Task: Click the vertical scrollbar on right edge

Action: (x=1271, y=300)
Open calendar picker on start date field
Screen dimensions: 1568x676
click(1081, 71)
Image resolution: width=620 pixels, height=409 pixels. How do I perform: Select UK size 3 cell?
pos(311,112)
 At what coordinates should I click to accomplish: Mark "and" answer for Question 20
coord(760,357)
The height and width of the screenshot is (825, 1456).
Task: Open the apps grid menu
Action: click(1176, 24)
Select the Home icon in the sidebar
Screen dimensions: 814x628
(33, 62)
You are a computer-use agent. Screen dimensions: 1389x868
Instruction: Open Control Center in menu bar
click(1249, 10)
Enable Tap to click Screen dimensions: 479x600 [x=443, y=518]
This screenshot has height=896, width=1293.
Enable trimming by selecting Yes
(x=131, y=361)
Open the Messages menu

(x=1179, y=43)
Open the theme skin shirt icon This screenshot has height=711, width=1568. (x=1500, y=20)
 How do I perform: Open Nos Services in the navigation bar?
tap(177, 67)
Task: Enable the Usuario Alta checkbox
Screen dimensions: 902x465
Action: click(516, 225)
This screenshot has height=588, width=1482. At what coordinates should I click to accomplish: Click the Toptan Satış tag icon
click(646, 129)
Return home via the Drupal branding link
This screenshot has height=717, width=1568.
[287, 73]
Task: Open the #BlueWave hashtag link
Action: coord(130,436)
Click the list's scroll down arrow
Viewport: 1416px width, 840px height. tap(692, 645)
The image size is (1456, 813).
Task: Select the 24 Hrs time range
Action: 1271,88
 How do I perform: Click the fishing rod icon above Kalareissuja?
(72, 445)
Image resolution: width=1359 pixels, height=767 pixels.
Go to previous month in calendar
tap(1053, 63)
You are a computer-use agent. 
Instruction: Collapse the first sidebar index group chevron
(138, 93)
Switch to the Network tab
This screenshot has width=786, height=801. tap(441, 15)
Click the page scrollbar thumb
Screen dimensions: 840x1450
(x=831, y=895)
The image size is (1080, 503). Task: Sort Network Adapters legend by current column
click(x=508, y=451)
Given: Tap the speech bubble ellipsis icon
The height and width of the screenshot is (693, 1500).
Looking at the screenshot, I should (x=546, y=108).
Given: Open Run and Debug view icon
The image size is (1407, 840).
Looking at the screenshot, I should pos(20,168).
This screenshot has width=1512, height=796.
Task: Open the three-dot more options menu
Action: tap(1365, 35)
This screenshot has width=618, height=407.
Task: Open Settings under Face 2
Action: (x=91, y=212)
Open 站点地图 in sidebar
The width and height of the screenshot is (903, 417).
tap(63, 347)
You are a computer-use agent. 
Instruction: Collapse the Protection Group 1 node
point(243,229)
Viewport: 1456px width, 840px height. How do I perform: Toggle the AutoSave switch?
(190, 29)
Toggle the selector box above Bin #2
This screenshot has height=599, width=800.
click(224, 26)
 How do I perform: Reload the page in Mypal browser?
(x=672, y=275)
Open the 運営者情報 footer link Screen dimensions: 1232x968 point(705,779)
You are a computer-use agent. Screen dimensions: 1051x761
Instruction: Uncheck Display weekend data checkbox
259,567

════════════════════

### WHAT NEEDS TO BE DONE
Rewrite the data from the line with "You are a computer-use agent. Screen dimensions: 1051x761" through the end, keeping every line and shifting each coordinate in the answers by adding 93.

### WRITTEN SOLUTION
You are a computer-use agent. Screen dimensions: 1051x761
Instruction: Uncheck Display weekend data checkbox
352,660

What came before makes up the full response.